The Vandals - Curse of the Unripe Pumpkin (Cover Artwork)
Staff Review

The Vandals

Curse of the Unripe Pumpkin (2020)

Kung Fu


16 years after the release of Hollywood Potato Chip, The Vandals finally give us new music. Sort of. Okay, not really. The title track of Curse of the Unripe Pumpkin was originally recorded for a compilation last year called Punk Rock Halloween II on Cleopatra records. According to the band’s Facebook page, the song was originally written by bassist Joe Escalante’s father in the 1920’s-1930’s and the Vandals dug it out and covered it. Apparently, a year after releasing the track on the Punk Rock Halloween II compilation, the band decided that “Curse of the Unripe Pumpkin” deserved its own release, and they used it as an excuse to put out a collection of rarities. Most of the rest of the songs on this collection come from the soundtrack to the 1996 film Glory Daze, a pretty terrible movie starring a then-unknown Ben Affleck alongside Alyssa Milano and French Stewart (but which does have an excellent punk rock soundtrack) and the soundtrack to the 2002 film That Darn Punk, which starred Joe Escalante and had appearances by all of the rest of the Vandals.

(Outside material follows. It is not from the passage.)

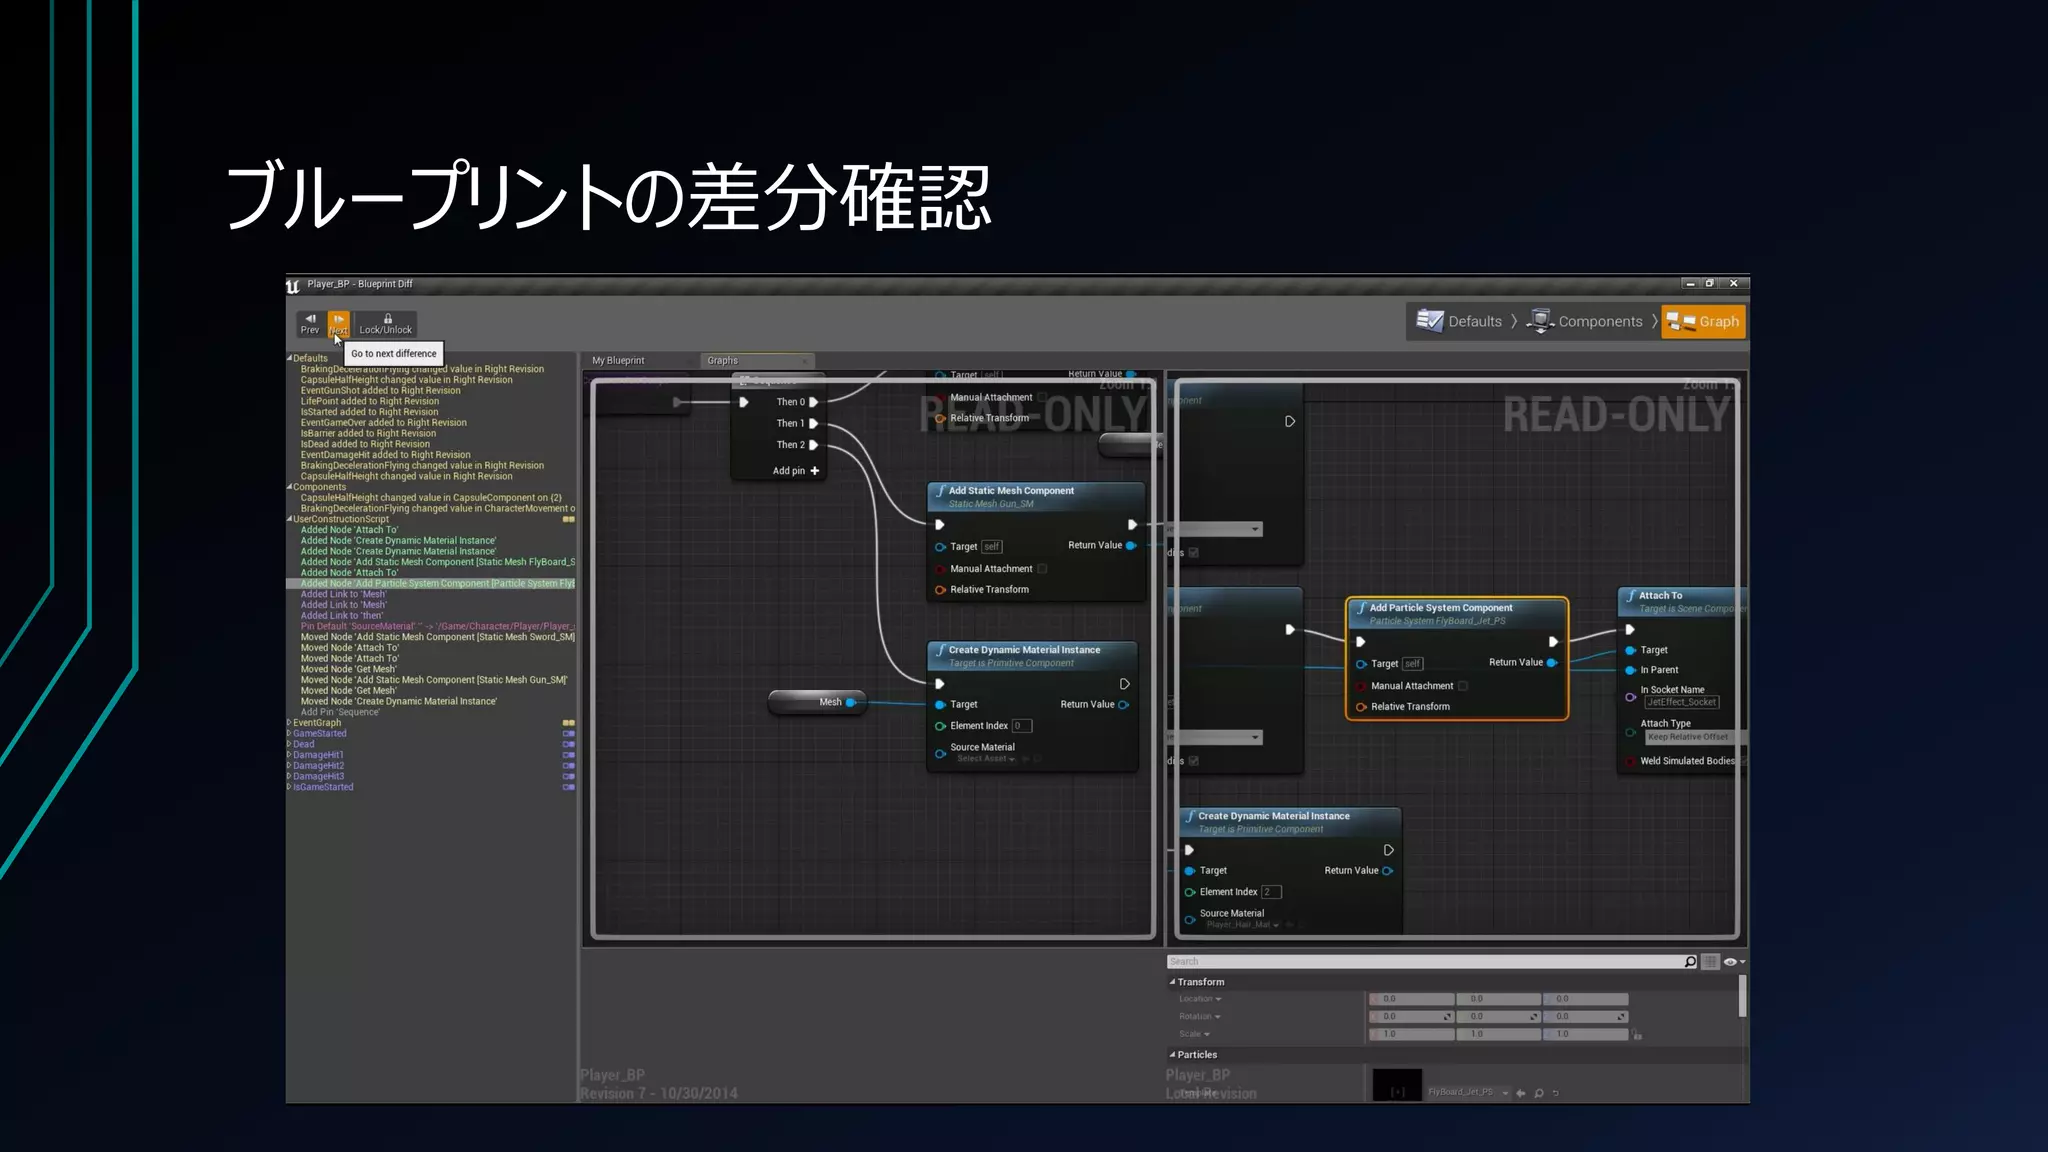2048x1152 pixels.
Task: Collapse the Transform section
Action: pyautogui.click(x=1172, y=982)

The title track is a fun and goofy Halloween song and, if you hadn’t told me that it was a cover, I would easily mistake it for a Vandals’ original. Each of the soundtracks these songs are pulled from had an instrumental “theme” track, “Theme from Glory Daze” and “Theme from That Darn Punk” which go a long way to demonstrate that the Vandals are actually talented musicians can do more than just tell jokes about mullets and statutory rape. “I Don’t Think You’re a Slut” comes so close to being a progressive and open-minded song about promiscuity but doesn’t quite get there. Their cover of “My Heart Will Go On,” featuring someone named Katalina, is my favorite kind of punk cover because they refuse to play it for laughs and let the irony of a punk band covering this song speak for itself, playing the song as seriously as if they wrote it and wanted it to be taken seriously. The final track on the album is called “Mambo (Japanese Remix)” but for the life of me I can’t find anything online telling me where the original, unremixed version of this song was released. But the Japanese remix is a lot of fun with its horn section and disjointed rhythms.

While it’s nice to hear these obscure Vandals tracks, I would really prefer to have a new studio album from them. When it comes to mildly offensive, jokey-but-not-always punk bands, the rest of you can have NOFX, I’ll take the Vandals any day. They did, after all, give us the greatest punk rock Christmas song of all time, “Oi to the World.” But The Vandals are one of those bands that have slipped into semi-retirement, playing the occasional festival and putting out compilations like this one. Someday we’ll get ourselves a bright and shiny new studio album from The Vandals, but, until then, it’s nice that they’re putting out some new-ish content for us.